On the asset side, the share held by the top 10 largest lenders fell from 77.7 percent in 2019 to 75.3 percent last year, while their share of the loan book declined from 80.8 percent to 77.7 percent.

The top 10 banks’ share of industry deposits also fell, from 78.6 percent in 2019 to 75.3 percent by the end of last year.

“While the overall banking industry appeared to be dominated by large banks, measures of concentration across key bank lending and deposit markets point to gradually decreasing levels of market concentration, supported by the increasing digitisation of financial services,” said the KBA.

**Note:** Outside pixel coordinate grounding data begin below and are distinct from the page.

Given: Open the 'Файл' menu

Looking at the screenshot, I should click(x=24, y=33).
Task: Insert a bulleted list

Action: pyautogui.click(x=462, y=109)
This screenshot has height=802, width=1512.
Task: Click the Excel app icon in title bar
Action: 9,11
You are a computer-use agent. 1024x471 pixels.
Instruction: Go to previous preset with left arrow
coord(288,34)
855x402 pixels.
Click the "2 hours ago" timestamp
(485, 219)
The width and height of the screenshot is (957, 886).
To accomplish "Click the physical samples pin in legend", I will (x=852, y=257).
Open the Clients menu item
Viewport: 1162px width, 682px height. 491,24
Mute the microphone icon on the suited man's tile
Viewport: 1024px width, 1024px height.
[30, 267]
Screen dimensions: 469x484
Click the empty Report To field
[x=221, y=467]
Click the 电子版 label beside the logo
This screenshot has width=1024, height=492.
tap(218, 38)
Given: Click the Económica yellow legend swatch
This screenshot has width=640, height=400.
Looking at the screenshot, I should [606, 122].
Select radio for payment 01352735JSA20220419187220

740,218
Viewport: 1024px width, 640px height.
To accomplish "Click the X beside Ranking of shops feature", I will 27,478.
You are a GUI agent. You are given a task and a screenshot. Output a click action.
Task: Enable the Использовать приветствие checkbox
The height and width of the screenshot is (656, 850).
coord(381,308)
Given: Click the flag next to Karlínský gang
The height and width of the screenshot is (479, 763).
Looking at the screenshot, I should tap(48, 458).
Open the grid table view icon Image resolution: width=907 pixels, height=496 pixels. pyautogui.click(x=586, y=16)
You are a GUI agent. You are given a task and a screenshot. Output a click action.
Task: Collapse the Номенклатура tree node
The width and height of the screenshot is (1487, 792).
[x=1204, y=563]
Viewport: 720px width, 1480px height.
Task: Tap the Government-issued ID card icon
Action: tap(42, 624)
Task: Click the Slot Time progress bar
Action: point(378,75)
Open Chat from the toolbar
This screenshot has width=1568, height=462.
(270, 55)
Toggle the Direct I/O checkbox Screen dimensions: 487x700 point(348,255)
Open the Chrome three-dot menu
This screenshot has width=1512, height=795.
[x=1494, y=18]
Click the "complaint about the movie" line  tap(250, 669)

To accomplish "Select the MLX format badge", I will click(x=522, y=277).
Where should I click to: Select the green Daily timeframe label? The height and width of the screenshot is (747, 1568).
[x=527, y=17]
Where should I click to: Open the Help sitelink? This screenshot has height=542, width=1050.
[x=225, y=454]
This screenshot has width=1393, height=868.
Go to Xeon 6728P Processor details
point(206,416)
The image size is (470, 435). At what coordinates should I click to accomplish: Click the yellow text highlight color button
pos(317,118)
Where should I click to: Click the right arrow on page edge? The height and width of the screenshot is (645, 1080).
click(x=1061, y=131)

Smaller banks suffered from a crisis of confidence among customers between 2015 and 2016 when Imperial Bank, Dubai Bank, and Chase Bank all went under, locking in customer deposits and bondholder funds.

Many depositors, especially in tier three lenders vote with their feet and shifted their funds to larger lenders that they deemed safer havens for their money, boosting the balance sheets of these big lenders significantly.

The assets of Chase Bank and Imperial Bank were later taken over by Mauritian lender SBM Bank and KCB respectively, and the industry has not had any other lender collapsing.

Instead, smaller banks that have shown signs of distress or are looking to scale up have been taken over by their larger counterparts, assuring the market that depositors are unlikely to lose access to their funds on the scale seen in 2015 and 2016 going forward.

Fidelity Commercial Bank was taken over by SBM in 2017, National Bank of Kenya by KCB in 2019, Jamii Bora by Co-operative Bank in 2020, and Giro Commercial Bank by I&M Bank in 2017.

DTB also took over Habib Bank Kenya in 2017, while Nigerian lender Access Bank Plc bought out Transnational Bank in 2020.

The increased adoption of digital channels in the banking sector has also allowed small and medium-sized banks a bigger reach in the market than they would otherwise enjoy through their limited number of brick and mortar branches.

They are now able to mobilise deposits and lend more easily through mobile channels, negating somewhat the advantage tier-one lenders enjoyed previously through their large branch networks that are spread over a wider geographical area and a large workforce to disburse credit.